‘Indian still wants me dead’, says Khalistani separatist Gurpatwant Singh Pannun
American Khalistani separatist leader targeted in a foiled assassination plot planned by India said that intelligence agents in New Delhi still want him dead and said that the Biden administration’s “quiet diplomacy” has failed to deter Prime Minister Narendra Modi’s government from engaging in transnational repression of Sikhs.
“The risk has increased,” said Gurpatwant Singh Pannun in an interview with Bloomberg at his office in New York, adding: “The Modi regime has not faced any consequences. They have not been held accountable. Why would they stop?”
The founder of pro-Khalistan Sikhs for Justice — which advocates for a Sikh nation known as Khalistan to be carved out of India’s Punjab state — said resolved to continue his work for “independence of Punjab from the Indian occupation”. He spoke to Bloomberg ahead of Khalistan Referendum voting in Auckland New Zealand on 17 November.
The New York-based attorney said: “India’s attempts to kill me will not stop me from continuing Khalistan Referendum voting till either India will kill me or I will see the independence.”
Bloomberg has said that Pannun’s murder plot case first disrupted US-India ties late last year when the US Justice Department unsealed a superseding indictment in the Southern District of New York alleging that Nikhil Gupta, an Indian national working for Indian intelligence RAW, was recruited by an Indian government employee working for RAW — known as “CC-1” — to have Pannun killed as part of a broader plan to assassinate overseas activists.
At the time, Pannun’s group was organising unofficial Khalistan referendums among Indian diaspora communities.
Months earlier in Canada, a Sikh separatist called Hardeep Singh Nijjar — a long-time associate of Pannun — was killed in a shooting that Canadian Prime Minister Justin Trudeau blamed on India.
But the US assassination plot on Pannun was foiled, according to the indictment, when an Indian national, operating under the Indian agent’s direction, inadvertently hired an undercover US agent posing as a potential hit-man.
The publication said the case has been embarrassing for the Biden administration, which has continued to court Modi in an effort to counterbalance China.
“The question that this episode raises is whether we really are on the same page with this Indian government, and the extent to which an inclination to want to achieve a broader strategic end is maybe leading us to overlook the actually very transactional nature of the relationship,” said Daniel Markey, a former State Department official who’s now at the US Institute of Peace.
Pannun, who worked at a Wall Street bank before turning to human rights law, now has five security guards to protect him and search the bags of even his close friends and associates, said the publication.

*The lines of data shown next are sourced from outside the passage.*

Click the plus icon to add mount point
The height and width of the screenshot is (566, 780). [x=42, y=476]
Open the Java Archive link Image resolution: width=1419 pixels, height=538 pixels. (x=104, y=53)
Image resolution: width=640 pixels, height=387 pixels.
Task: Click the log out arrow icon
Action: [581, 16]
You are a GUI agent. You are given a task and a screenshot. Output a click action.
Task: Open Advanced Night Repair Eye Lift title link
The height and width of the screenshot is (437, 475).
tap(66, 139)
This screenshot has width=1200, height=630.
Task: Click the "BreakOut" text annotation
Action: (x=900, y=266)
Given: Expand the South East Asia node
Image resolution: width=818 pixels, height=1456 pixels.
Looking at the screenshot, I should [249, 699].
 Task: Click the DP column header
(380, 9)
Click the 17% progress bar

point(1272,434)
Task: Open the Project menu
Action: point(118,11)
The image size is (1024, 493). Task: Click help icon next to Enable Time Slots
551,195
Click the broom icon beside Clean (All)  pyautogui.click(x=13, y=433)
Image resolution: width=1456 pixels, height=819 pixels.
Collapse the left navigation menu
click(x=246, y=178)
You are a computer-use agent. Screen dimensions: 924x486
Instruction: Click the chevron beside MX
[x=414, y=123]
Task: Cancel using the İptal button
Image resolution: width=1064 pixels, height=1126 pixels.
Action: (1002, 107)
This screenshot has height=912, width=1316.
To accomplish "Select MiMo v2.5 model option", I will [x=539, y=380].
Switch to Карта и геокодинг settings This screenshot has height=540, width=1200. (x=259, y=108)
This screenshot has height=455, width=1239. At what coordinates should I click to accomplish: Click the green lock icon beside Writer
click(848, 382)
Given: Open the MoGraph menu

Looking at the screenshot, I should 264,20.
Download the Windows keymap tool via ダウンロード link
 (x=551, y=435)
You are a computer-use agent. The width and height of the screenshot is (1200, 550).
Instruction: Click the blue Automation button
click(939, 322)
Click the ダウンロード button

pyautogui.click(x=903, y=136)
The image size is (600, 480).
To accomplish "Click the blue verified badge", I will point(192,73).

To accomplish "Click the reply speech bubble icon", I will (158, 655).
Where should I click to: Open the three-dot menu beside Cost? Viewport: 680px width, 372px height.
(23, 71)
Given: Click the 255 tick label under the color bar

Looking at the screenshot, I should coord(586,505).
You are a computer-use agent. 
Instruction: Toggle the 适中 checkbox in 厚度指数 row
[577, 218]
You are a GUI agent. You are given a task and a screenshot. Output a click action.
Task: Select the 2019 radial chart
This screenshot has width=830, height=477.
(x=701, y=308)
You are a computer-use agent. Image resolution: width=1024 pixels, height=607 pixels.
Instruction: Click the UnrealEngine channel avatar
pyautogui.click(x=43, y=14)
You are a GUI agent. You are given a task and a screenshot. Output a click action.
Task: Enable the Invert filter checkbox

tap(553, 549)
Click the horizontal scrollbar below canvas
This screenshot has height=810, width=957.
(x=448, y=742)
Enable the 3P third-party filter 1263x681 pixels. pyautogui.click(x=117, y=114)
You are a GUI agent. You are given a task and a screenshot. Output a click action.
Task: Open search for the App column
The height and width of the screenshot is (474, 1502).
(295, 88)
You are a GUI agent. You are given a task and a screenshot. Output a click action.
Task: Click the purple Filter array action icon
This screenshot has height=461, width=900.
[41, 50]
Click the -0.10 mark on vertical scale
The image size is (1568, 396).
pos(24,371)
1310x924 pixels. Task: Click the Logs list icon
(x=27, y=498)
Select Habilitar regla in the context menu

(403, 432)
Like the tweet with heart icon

“I can continue to fight for the liberation of Punjab only if I stay alive,” he noted adding: “You are doing a peaceful and democratic referendum, you are sitting at a place — and India has the resources and the proxies and the weapons and the money to kill you. You have to make sure that you survive and you continue the campaign.”
In a recent twist, Pannun filed a civil case in the US seeking restitution against senior Indian officials he alleges are responsible for the assassination attempt. Those allegations are “unsubstantiated” and “unwarranted,” Misri, the foreign secretary, said.
In Canada, which saw India expel dozens of diplomats after Trudeau accused India, the government is holding firm on its accusation that India was behind the killing of Nijjar.
“That’s the ultimate breach of our country’s sovereignty,” Foreign Minister Melanie Joly told Bloomberg in an interview on September 30 and further said: “That can’t happen again.”
Pannun, who was born in Amritsar, India, came to the US as a student. He made the new allegations that his life was still at risk after Sikh separatists in California had their truck “sprayed with bullets,” claimed his group.
The publication said that the new attack is reviving concerns among US lawmakers after the original assassination plot prompted some Democratic senators to call on Secretary of State Antony Blinken to mount a strong diplomatic response “no matter the perpetrator.”
Senator Jeff Merkley, an Oregon Democrat, said it was crucial to investigate the California incident and to “send a strong message deterring potential future efforts to undermine the values of free speech and protest that we as a nation hold dear.”
Senior Biden administration officials, including White House National Security Adviser Jake Sullivan, have raised Pannun’s case with Modi’s government. Sullivan said in July that the issue “is sensitive, it is something we are working through,” but that the US effort “has been effective, in my view, mostly because it is taking place behind closed doors”.
Pannun, however, says that “quiet diplomacy” hasn’t worked “in the last 15 months’ and that “it will not work in the next three years”. He also the Biden administration was handling his case differently because of its desire to have a strategic relationship with New Delhi.
“Had it been Iran, had it been China, had it been Russia — would the administration’s response be the same?” he asked.